- [Requirement]
Could you retype every record below exactly as it appears?

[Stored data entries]
━━━━━━━━

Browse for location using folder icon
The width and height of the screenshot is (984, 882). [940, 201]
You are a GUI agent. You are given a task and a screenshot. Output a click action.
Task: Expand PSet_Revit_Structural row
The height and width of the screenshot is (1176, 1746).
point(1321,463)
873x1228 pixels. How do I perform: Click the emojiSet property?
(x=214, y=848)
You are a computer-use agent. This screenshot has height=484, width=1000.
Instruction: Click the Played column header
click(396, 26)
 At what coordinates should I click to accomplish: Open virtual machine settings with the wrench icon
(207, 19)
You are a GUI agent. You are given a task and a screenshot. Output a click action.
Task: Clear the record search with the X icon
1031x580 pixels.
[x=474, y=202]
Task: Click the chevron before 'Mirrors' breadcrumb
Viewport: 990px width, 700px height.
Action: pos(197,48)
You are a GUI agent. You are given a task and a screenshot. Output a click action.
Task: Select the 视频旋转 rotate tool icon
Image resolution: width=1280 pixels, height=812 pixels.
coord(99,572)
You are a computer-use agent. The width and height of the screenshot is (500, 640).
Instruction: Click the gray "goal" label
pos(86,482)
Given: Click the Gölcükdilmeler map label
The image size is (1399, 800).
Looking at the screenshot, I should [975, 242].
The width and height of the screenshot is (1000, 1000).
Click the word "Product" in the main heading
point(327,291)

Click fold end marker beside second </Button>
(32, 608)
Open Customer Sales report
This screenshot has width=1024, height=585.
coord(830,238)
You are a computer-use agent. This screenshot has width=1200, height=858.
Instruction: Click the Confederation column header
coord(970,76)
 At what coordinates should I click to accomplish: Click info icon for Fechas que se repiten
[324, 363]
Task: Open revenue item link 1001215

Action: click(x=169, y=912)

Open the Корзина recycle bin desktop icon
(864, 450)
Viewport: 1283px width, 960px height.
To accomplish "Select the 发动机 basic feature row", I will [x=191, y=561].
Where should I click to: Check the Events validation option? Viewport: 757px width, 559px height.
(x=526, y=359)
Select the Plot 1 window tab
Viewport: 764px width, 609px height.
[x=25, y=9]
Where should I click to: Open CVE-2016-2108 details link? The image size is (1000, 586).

━━━━━━━━

- [Output for this task]
Browse for location using folder icon
The width and height of the screenshot is (984, 882). [940, 201]
You are a GUI agent. You are given a task and a screenshot. Output a click action.
Task: Expand PSet_Revit_Structural row
The height and width of the screenshot is (1176, 1746).
point(1321,463)
873x1228 pixels. How do I perform: Click the emojiSet property?
(x=214, y=848)
You are a computer-use agent. This screenshot has height=484, width=1000.
Instruction: Click the Played column header
click(396, 26)
 At what coordinates should I click to accomplish: Open virtual machine settings with the wrench icon
(207, 19)
You are a GUI agent. You are given a task and a screenshot. Output a click action.
Task: Clear the record search with the X icon
1031x580 pixels.
[x=474, y=202]
Task: Click the chevron before 'Mirrors' breadcrumb
Viewport: 990px width, 700px height.
Action: pos(197,48)
You are a GUI agent. You are given a task and a screenshot. Output a click action.
Task: Select the 视频旋转 rotate tool icon
Image resolution: width=1280 pixels, height=812 pixels.
coord(99,572)
You are a computer-use agent. The width and height of the screenshot is (500, 640).
Instruction: Click the gray "goal" label
pos(86,482)
Given: Click the Gölcükdilmeler map label
The image size is (1399, 800).
Looking at the screenshot, I should [975, 242].
The width and height of the screenshot is (1000, 1000).
Click the word "Product" in the main heading
point(327,291)

Click fold end marker beside second </Button>
(32, 608)
Open Customer Sales report
This screenshot has width=1024, height=585.
coord(830,238)
You are a computer-use agent. This screenshot has width=1200, height=858.
Instruction: Click the Confederation column header
coord(970,76)
 At what coordinates should I click to accomplish: Click info icon for Fechas que se repiten
[324, 363]
Task: Open revenue item link 1001215

Action: click(x=169, y=912)

Open the Корзина recycle bin desktop icon
(864, 450)
Viewport: 1283px width, 960px height.
To accomplish "Select the 发动机 basic feature row", I will [x=191, y=561].
Where should I click to: Check the Events validation option? Viewport: 757px width, 559px height.
(x=526, y=359)
Select the Plot 1 window tab
Viewport: 764px width, 609px height.
[x=25, y=9]
Where should I click to: Open CVE-2016-2108 details link? The image size is (1000, 586).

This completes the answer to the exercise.